We are going to miss our precious friends,

Don't these eight look happy to be done?

but we're all pretty excited that residency is over.

The spouses celebrating.
Who do you looks more excited about graduation?

And T, I have said it before but I must say it again,

I am so proud of you.   
I love you.

Monday, June 27, 2011

Grocery Bag

Who doesn't love a good take-out menu?  We won't be eating restaurant take-out this week, we'll be making it at home!  I am continuing my efforts at cleaning out our pantry as our move approaches.  These recipes combine lots of pantry staples and fresh produce to make delicious take-out taste healthy and at home.

Day One
 Our favorite Bourbon chicken with basmati rice 
One of our favorites!  I switch up the veggies depending on what looks good at the grocery store.
This week it will be snow peas and red peppers.

Day Two
Split Pea Risotto from Fake Ginger
with green salad and strawberries
A new recipe that I can't wait to try.

Photo and recipe from Fake Ginger

Day Three
Veggie fried rice from Southern Living Magazine
with peaches and homemade tortillas
Another family favorite!

Photo and recipe from

Day Four
Mongolian shrimp from 
with basmati rice and Sichuan green beans from Sunset Magazine
As the picture suggests, I usually make this recipe with beef, but this week I am going to try shrimp.
I only use a few tablespoons of oil and saute the meat and beans rather than frying them in a pot of oil as the recipe suggests. It turns out great every time.

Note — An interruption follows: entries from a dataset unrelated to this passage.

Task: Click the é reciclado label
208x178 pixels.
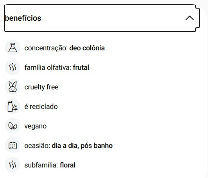Action: (x=41, y=107)
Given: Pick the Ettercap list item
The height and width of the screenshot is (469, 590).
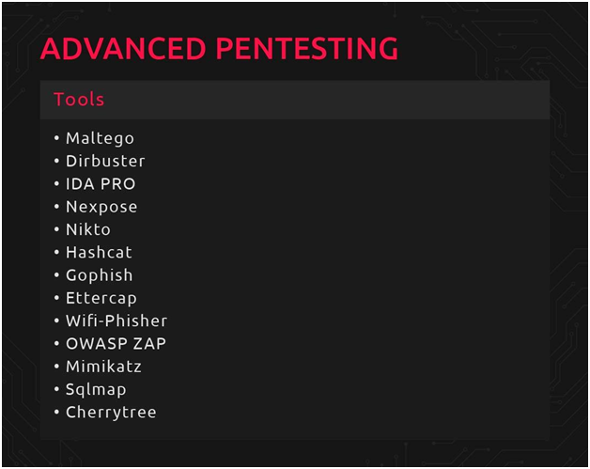Looking at the screenshot, I should coord(101,298).
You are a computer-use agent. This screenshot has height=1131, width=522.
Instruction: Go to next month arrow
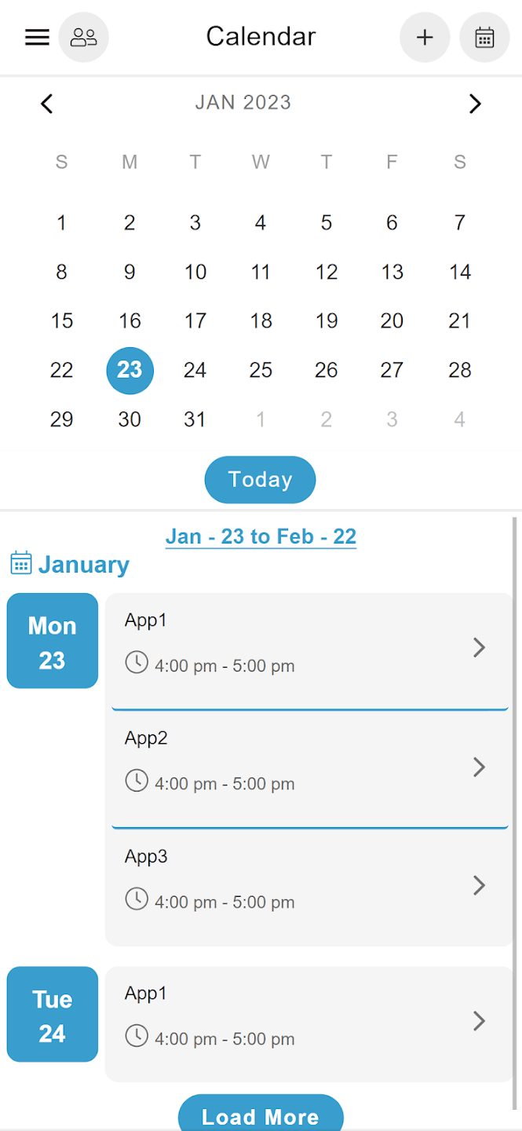pyautogui.click(x=474, y=103)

Photo by T,  Recipes from and

Day Five
Tortellini with pesto
peas, watermelon, and homemade bread
This quick and easy meal will be my end-of-the-week saving grace.  I sometimes dilute the pesto into more of a sauce with a few tablespoons of pasta water.  The kids love it.  Store bought pesto works great, but homemade is also easy and fun now that basil is abundant!

Blessings on your kitchen!

And the award goes to.....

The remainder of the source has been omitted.